> **Vorliegender Text**
============================================================
Brief einer Salzburger Anti-WEF-Aktivistin

Ja, der Gipfel in Salzburg ist vorbei: und wenn auch nicht die Massen zum Demonstrieren gekommen sind, so können wir, die Antiwefkoordination, doch ziemlich zufrieden sein. Das monatelange Daraufhin-Planen, Organisieren und Arbeiten hat sich gelohnt, die Leute haben wo schlafen können, es hat eine Rechtshilfestelle gegeben, einen Infopoint und sogar ein Medienzentrum.

Okay, jetzt, wo der ganze Stress also vorbei ist, ist auch endlich Zeit dazu, ein paar kritische Worte fallen zu lassen.

Ja, ja, ihr habt schon richtig gehört, Sexismus in der Antiwefkoordination, obwohl doch in unseren Grundsätzen drinnen steht, dass wir antisexistisch sind. Sexismus in einer Gruppe, für die das doch gar kein Thema mehr ist, in der gar nicht mehr darüber gesprochen werden muss, weil wir doch alle so wahnsinnig korrekt sind.
============================================================
Gespeicherte Datensätze
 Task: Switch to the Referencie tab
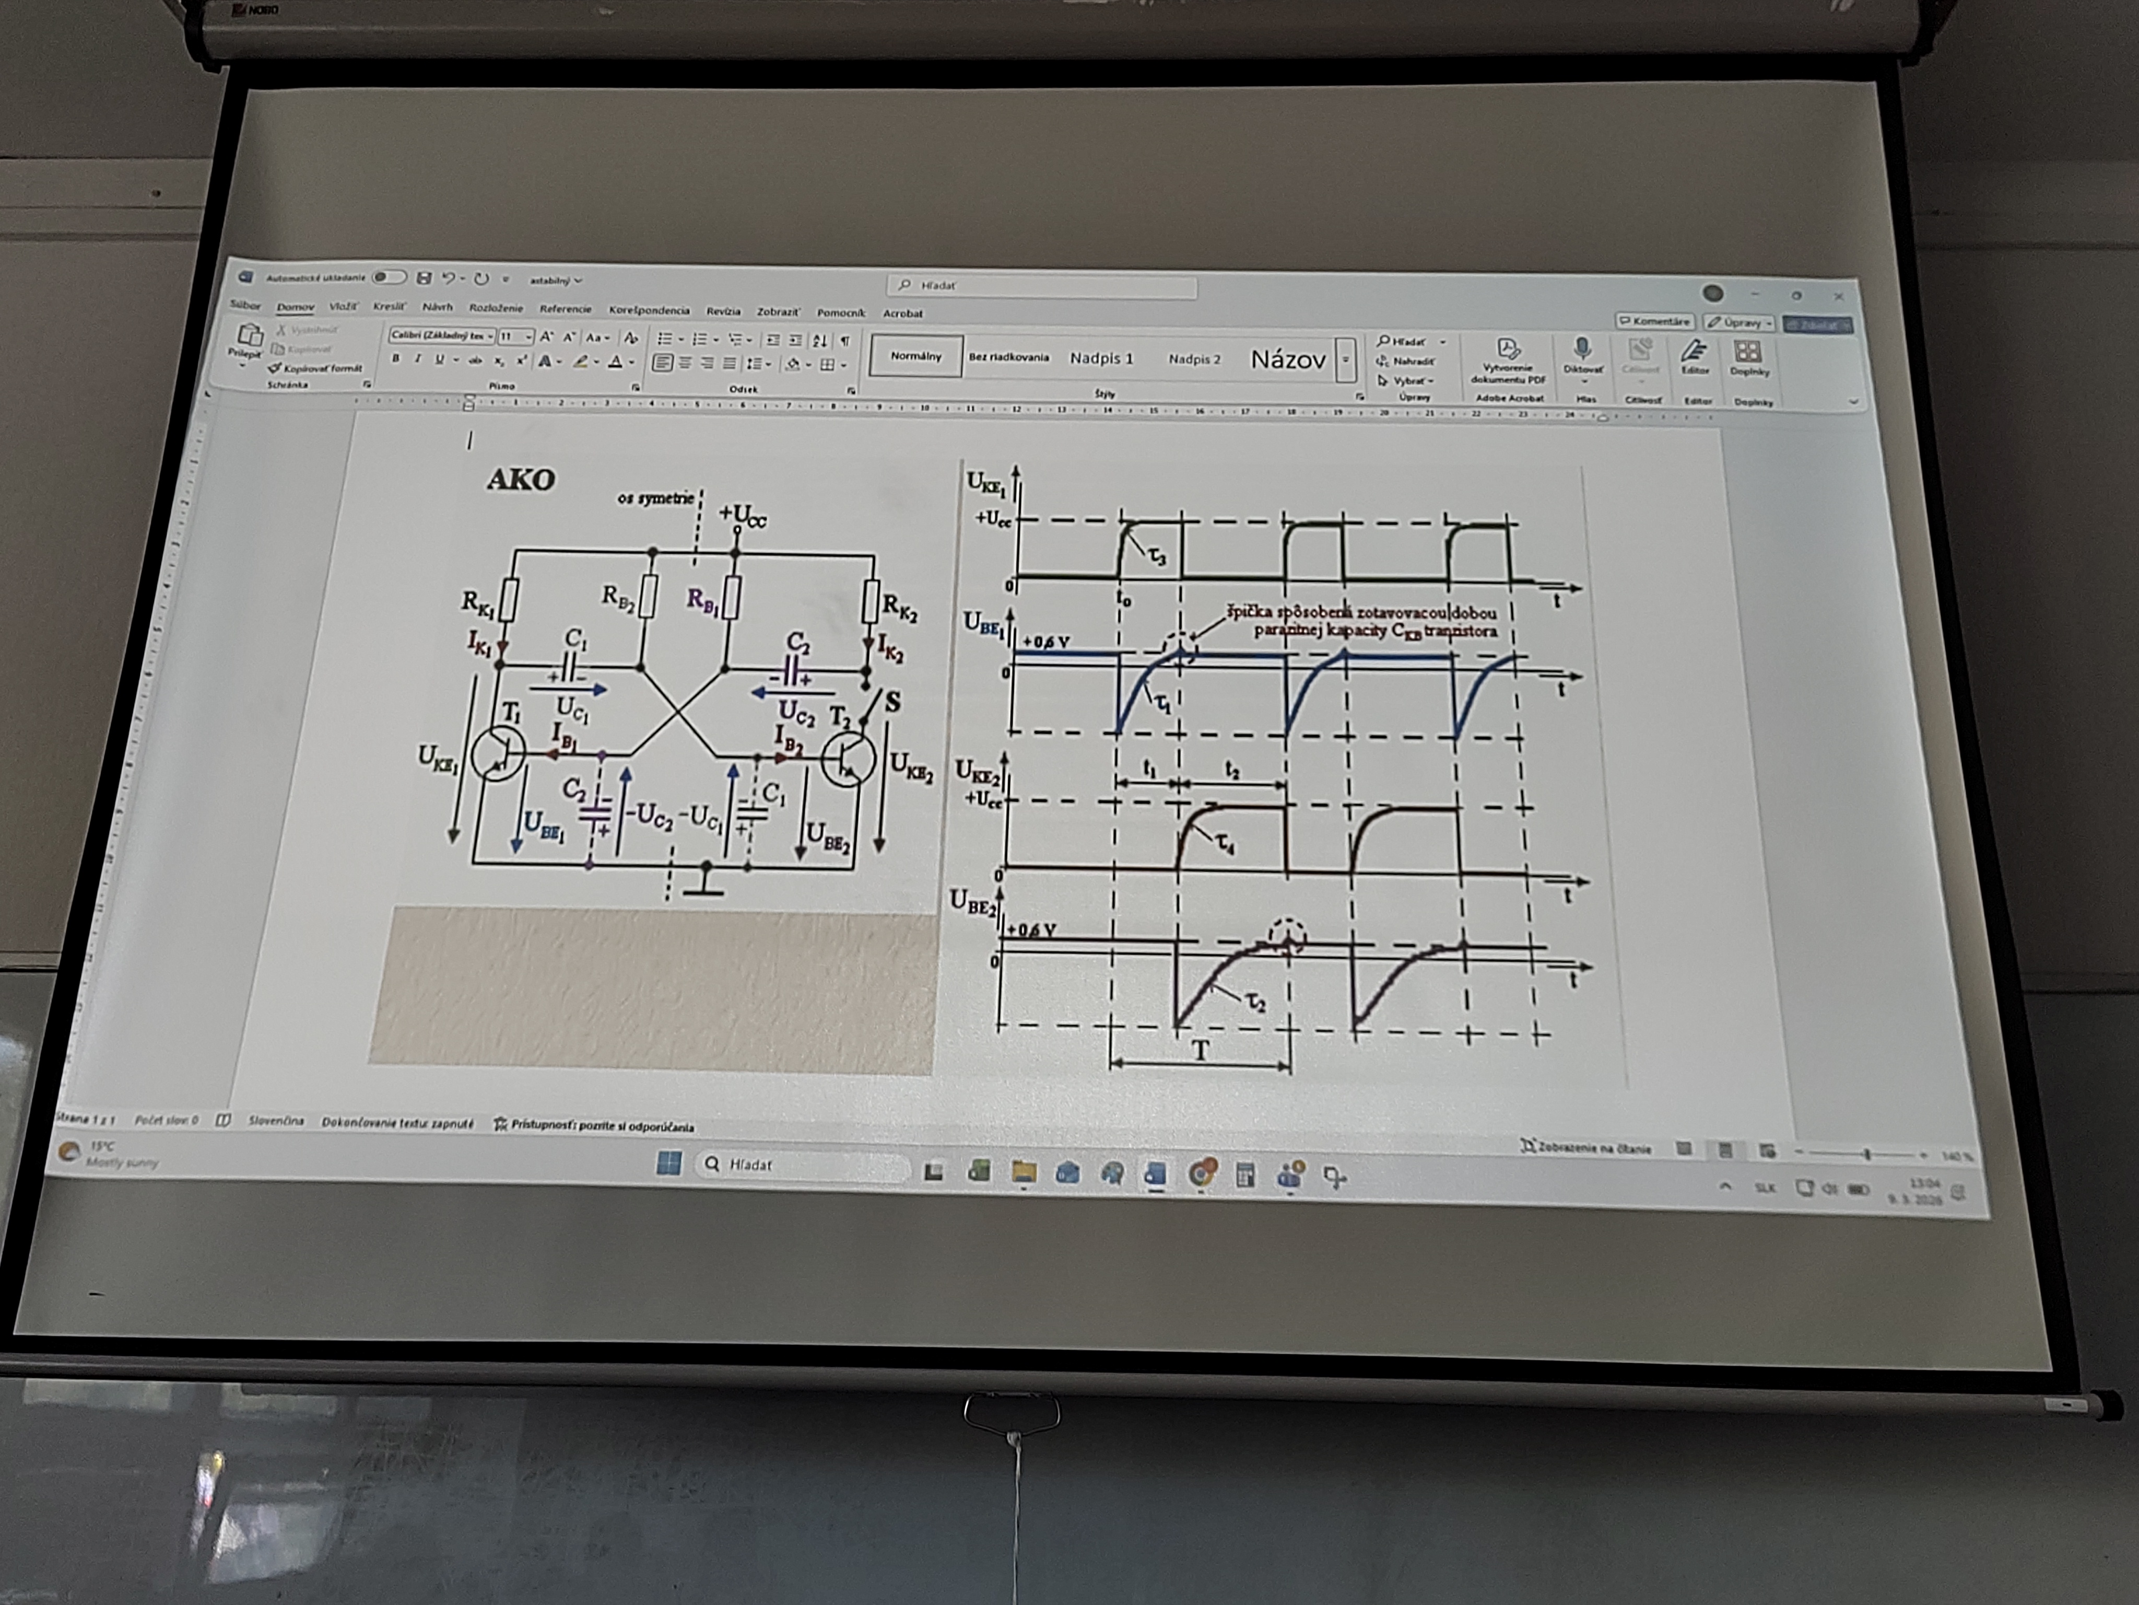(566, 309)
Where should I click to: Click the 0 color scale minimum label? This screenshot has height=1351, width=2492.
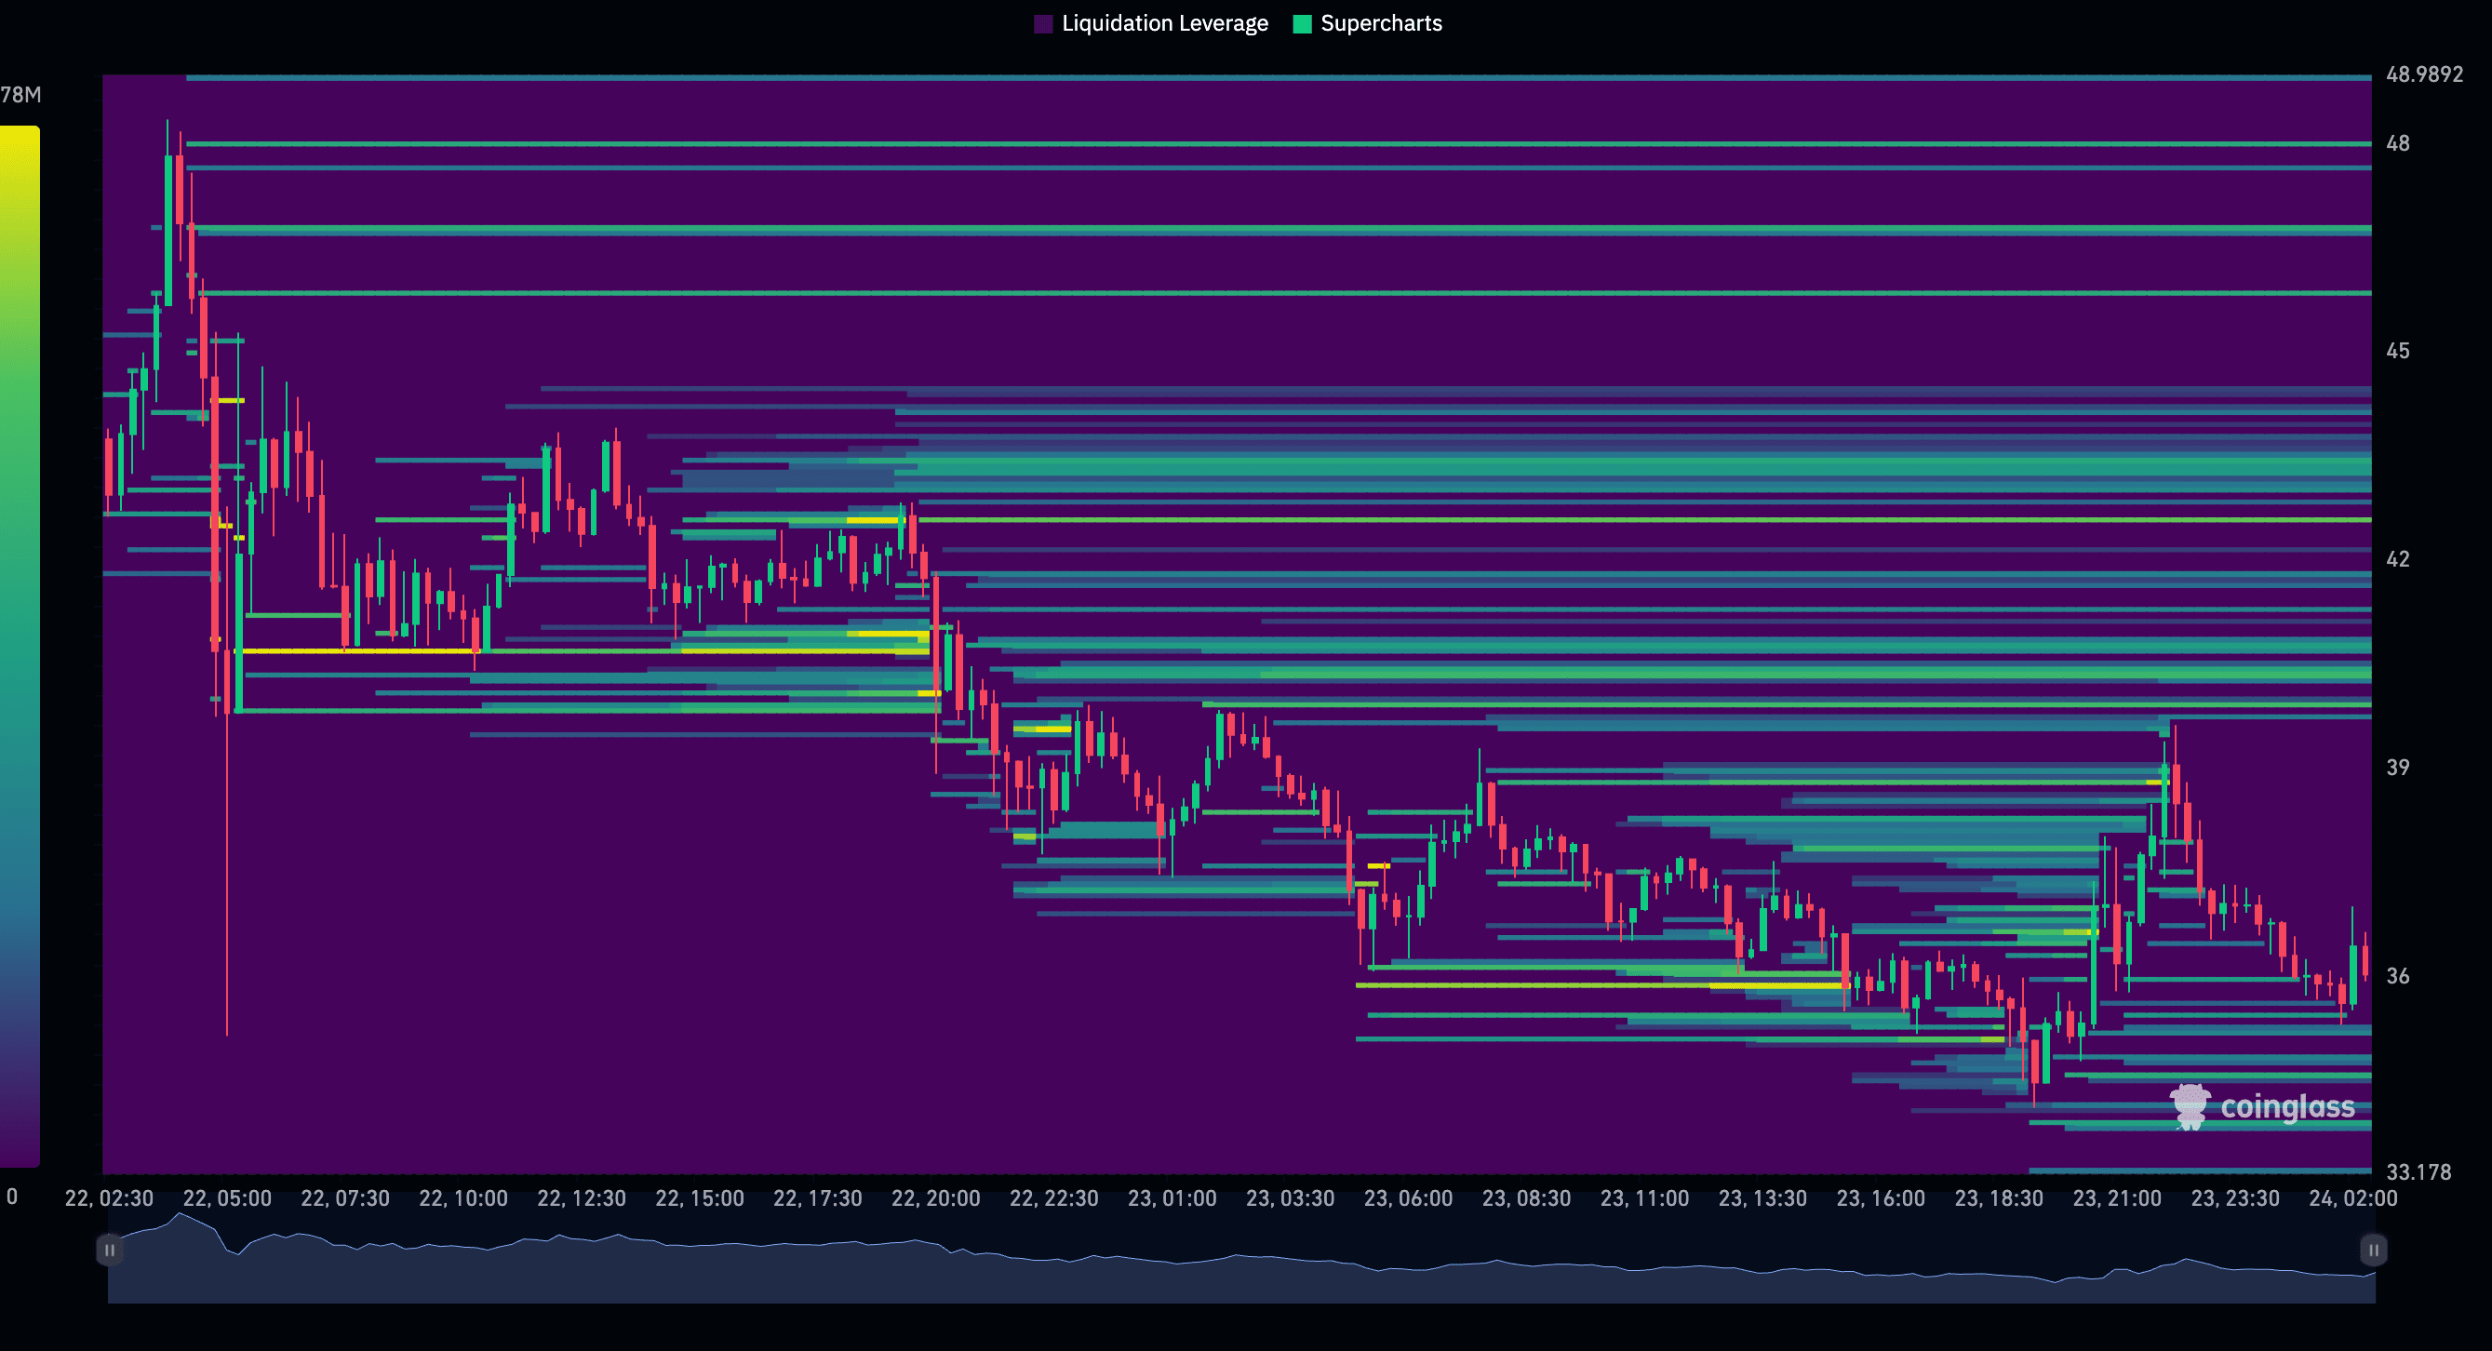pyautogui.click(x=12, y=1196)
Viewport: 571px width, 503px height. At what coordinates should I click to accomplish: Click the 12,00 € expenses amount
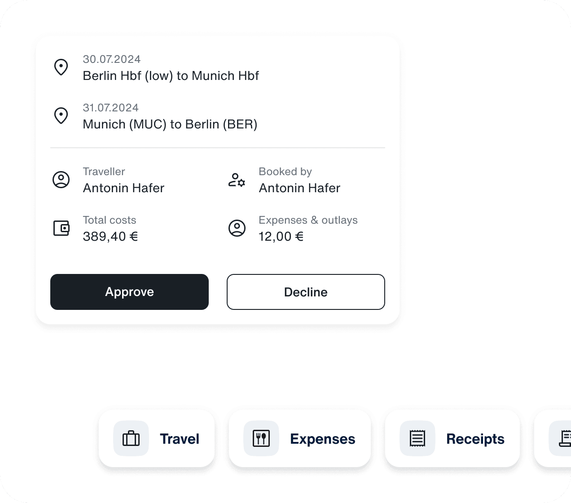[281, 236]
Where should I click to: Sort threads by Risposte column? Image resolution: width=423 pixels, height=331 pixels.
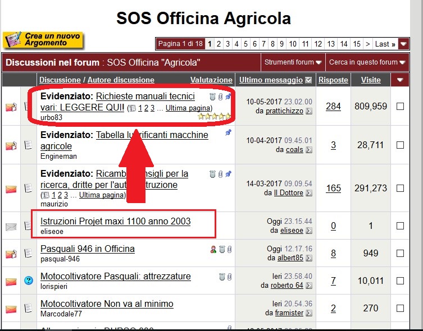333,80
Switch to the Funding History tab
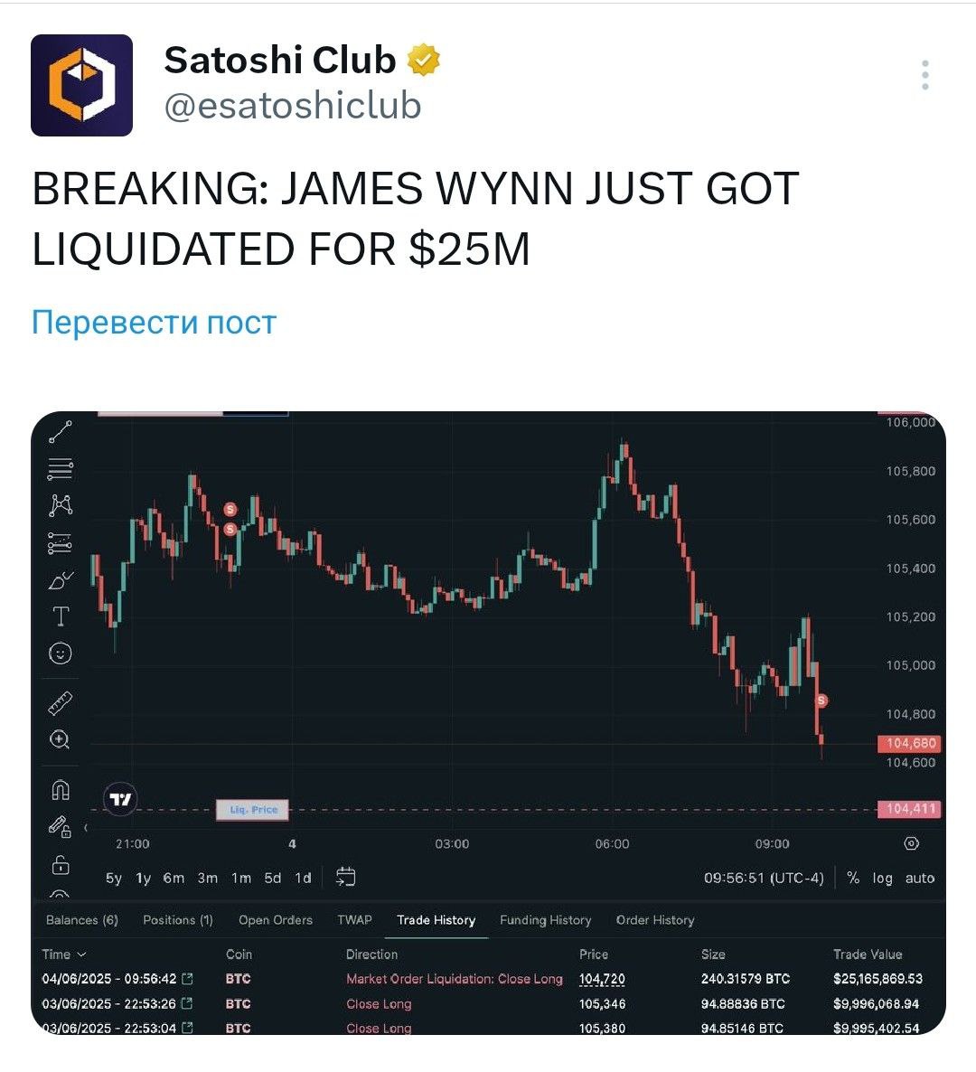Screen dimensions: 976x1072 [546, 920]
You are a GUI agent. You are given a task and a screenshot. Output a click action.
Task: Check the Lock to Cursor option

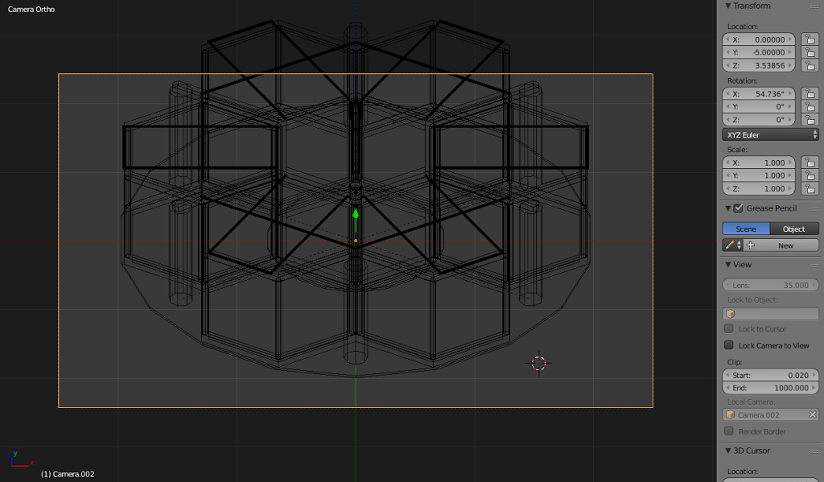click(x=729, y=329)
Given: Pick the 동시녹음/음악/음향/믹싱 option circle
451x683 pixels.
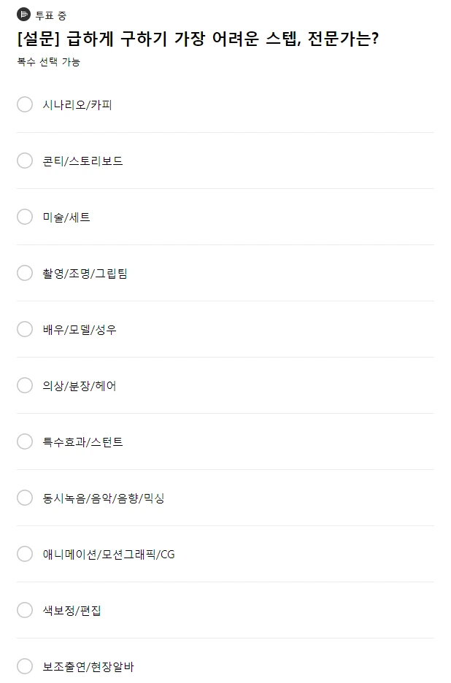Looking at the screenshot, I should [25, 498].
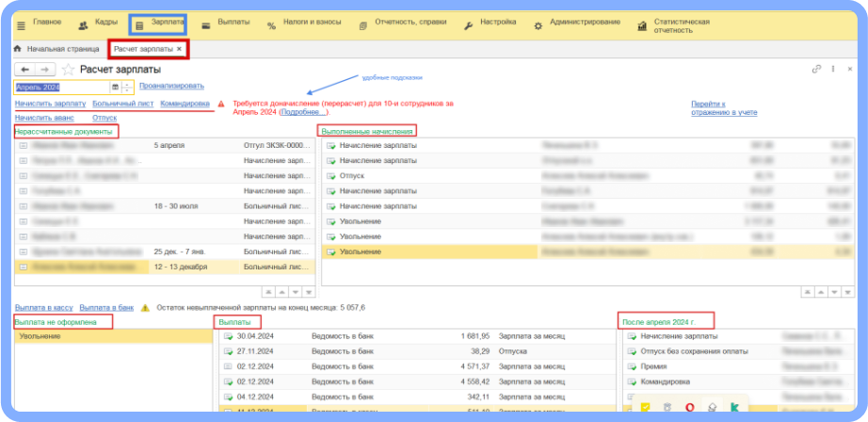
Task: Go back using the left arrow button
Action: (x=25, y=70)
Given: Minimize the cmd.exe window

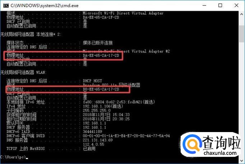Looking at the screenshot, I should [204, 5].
============================================================
> **Aufgabenstellung**
a - Kannst du den Absatz des Briefs, der mit „Ja, der Gipfel in Salzburg ist vorbei“ beginnt, als kurze Liste fassen, die seine wesentlichen Fakten behält?
b - Kannst du aus dem Brief den Abschnitt von „Ja, ja, ihr“ bis „wahnsinnig korrekt sind.“ wortgetreu wiedergeben?

> **Ergebnisse**
a -
- Der Gipfel in Salzburg ist vorbei.
- Zum Demonstrieren kamen nicht die Massen, trotzdem ist die Antiwefkoordination ziemlich zufrieden.
- Die monatelange Planung, Organisation und Arbeit hat sich gelohnt.
- Es gab Schlafplätze, eine Rechtshilfestelle, einen Infopoint und sogar ein Medienzentrum.

b -
Ja, ja, ihr habt schon richtig gehört, Sexismus in der Antiwefkoordination, obwohl doch in unseren Grundsätzen drinnen steht, dass wir antisexistisch sind. Sexismus in einer Gruppe, für die das doch gar kein Thema mehr ist, in der gar nicht mehr darüber gesprochen werden muss, weil wir doch alle so wahnsinnig korrekt sind.